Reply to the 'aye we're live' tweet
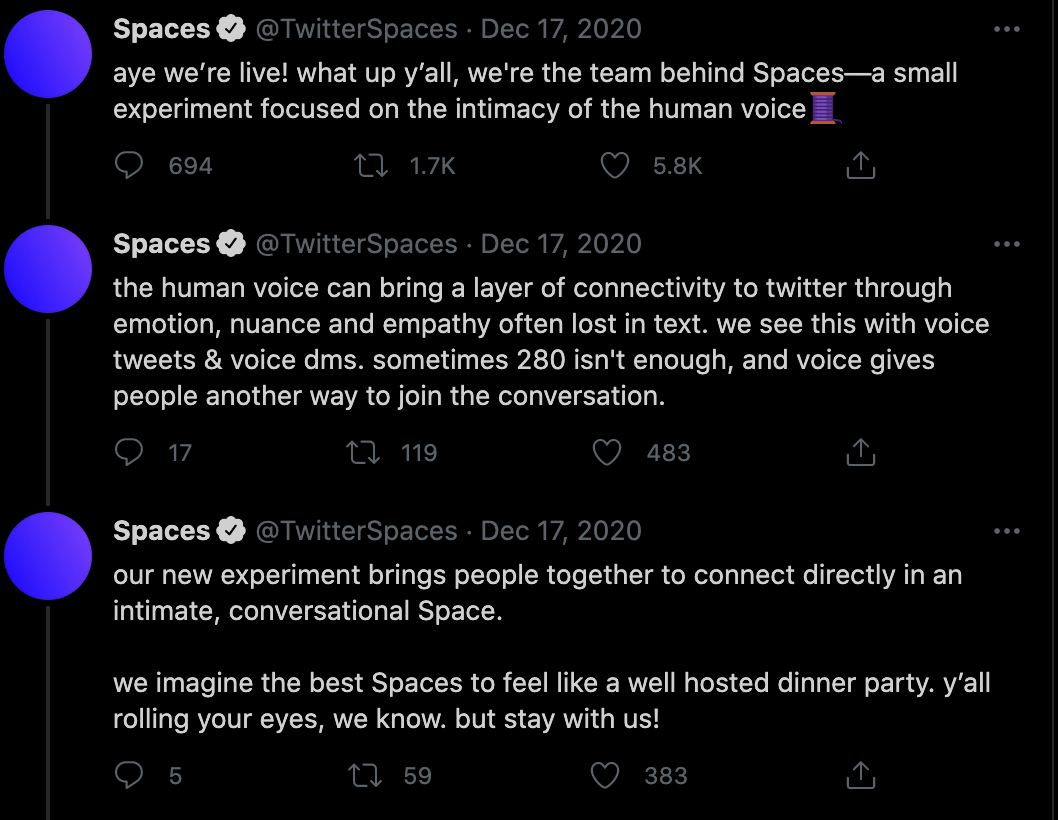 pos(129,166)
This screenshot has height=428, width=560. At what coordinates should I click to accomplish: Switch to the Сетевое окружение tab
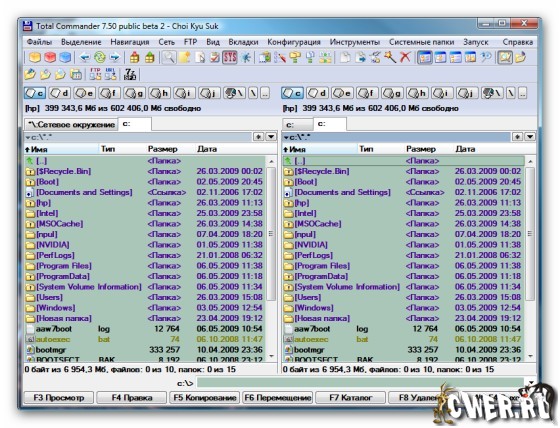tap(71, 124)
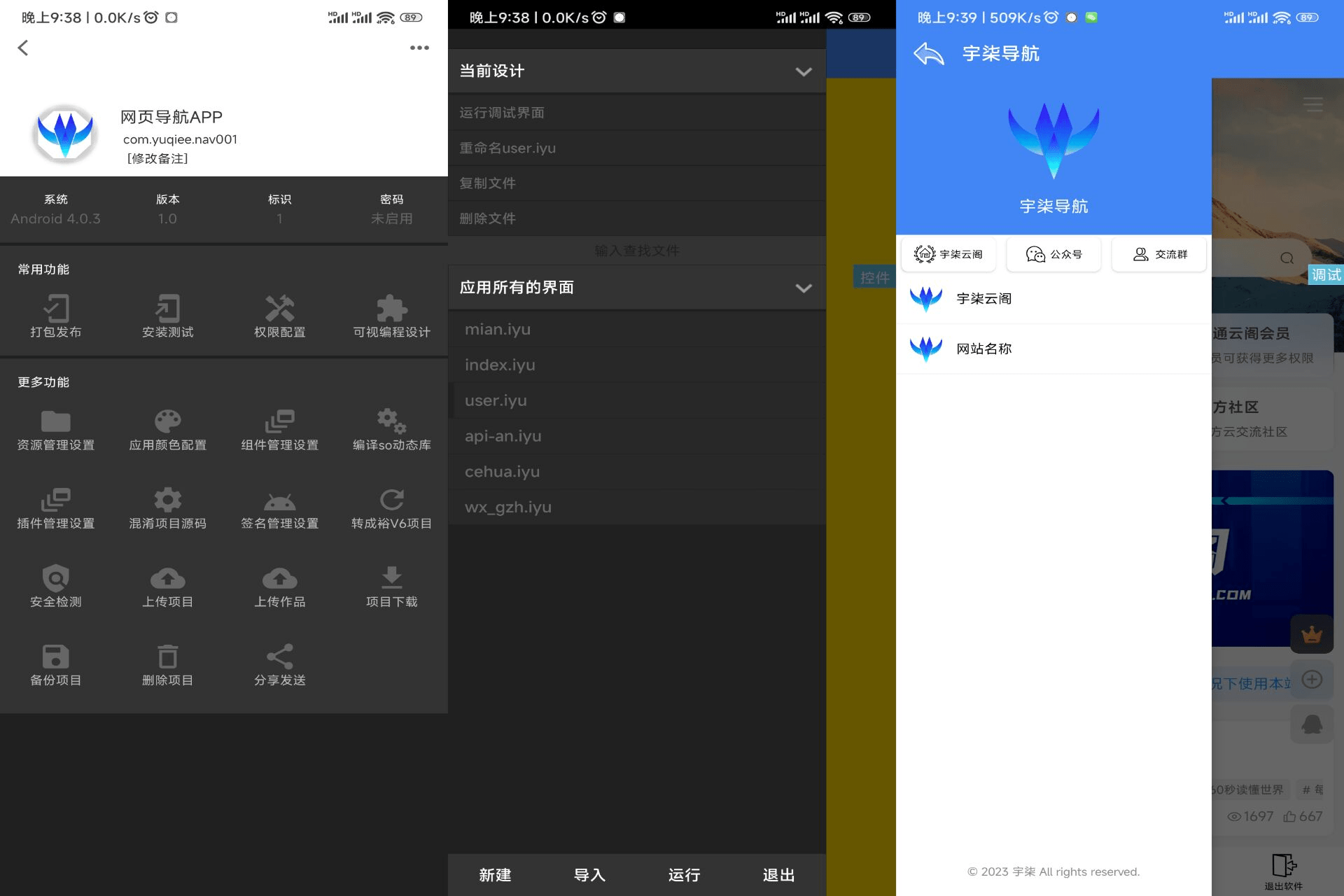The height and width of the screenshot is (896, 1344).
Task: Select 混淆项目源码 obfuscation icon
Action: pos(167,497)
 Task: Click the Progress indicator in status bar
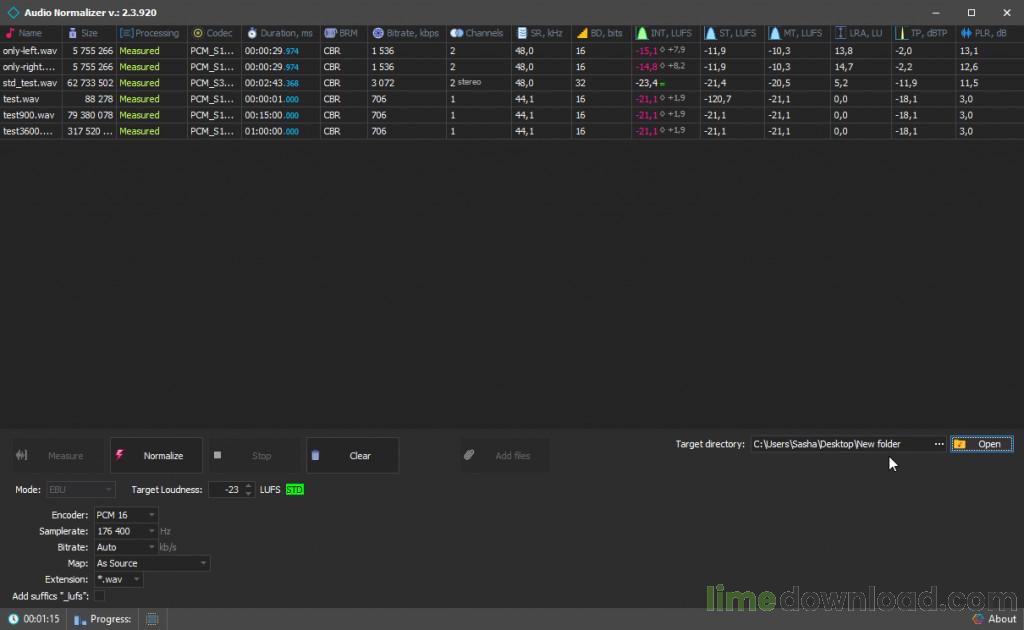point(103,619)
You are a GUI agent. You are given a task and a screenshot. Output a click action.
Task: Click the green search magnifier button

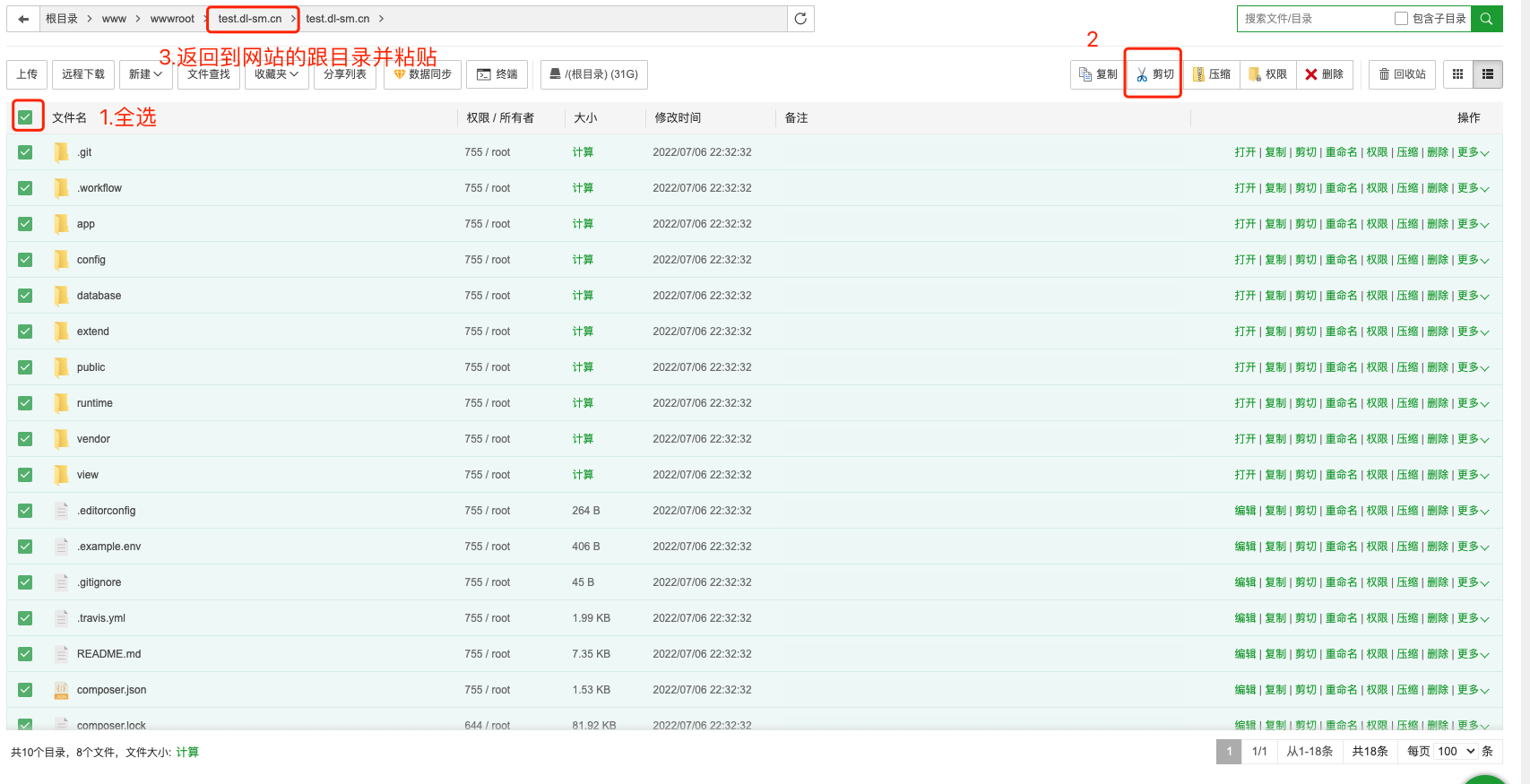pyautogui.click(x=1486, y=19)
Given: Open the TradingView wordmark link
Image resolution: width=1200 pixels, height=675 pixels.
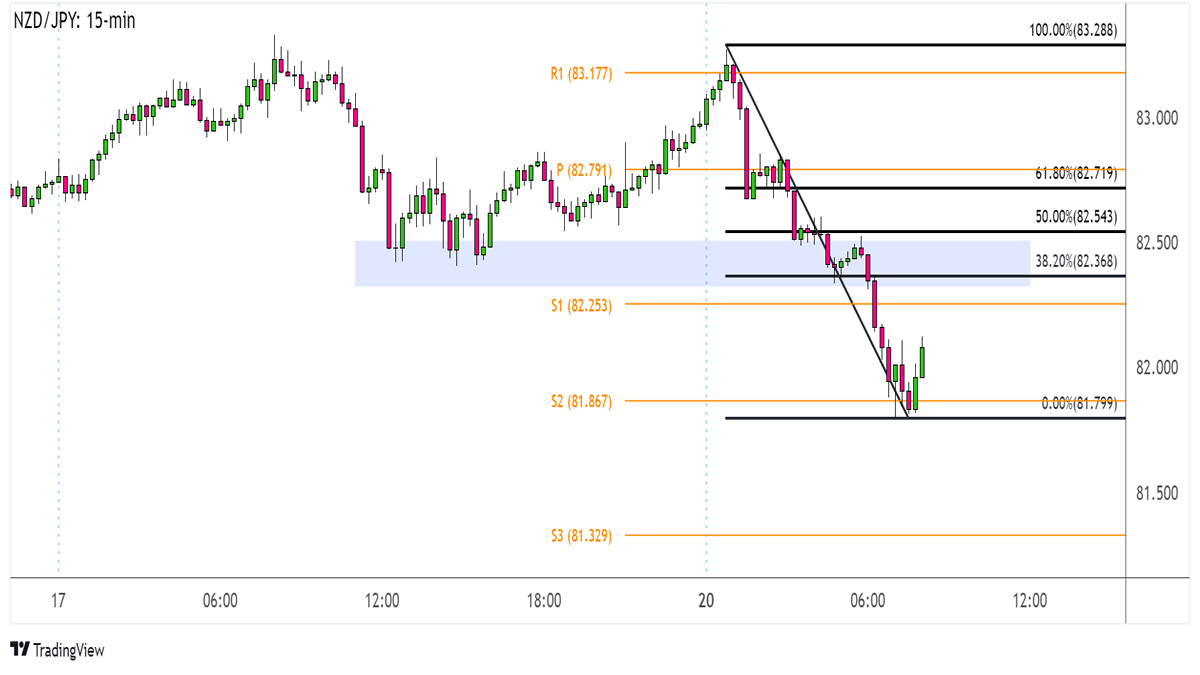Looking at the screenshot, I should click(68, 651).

EXERCISE
Please print every record above exactly, but leave the pictures out.

SOLUTION FOR THIS EXERCISE
Reply to the 'aye we're live' tweet
 pos(129,166)
This screenshot has height=428, width=560. At what coordinates should I click to accomplish: Switch to the Сетевое окружение tab
tap(71, 124)
The height and width of the screenshot is (896, 1344).
Task: Select 混淆项目源码 obfuscation icon
Action: pos(167,497)
 Task: Click the Progress indicator in status bar
point(103,619)
You are a GUI agent. You are given a task and a screenshot. Output a click action.
Task: Click the green search magnifier button

pyautogui.click(x=1486, y=19)
Given: Open the TradingView wordmark link
Image resolution: width=1200 pixels, height=675 pixels.
Looking at the screenshot, I should click(68, 651).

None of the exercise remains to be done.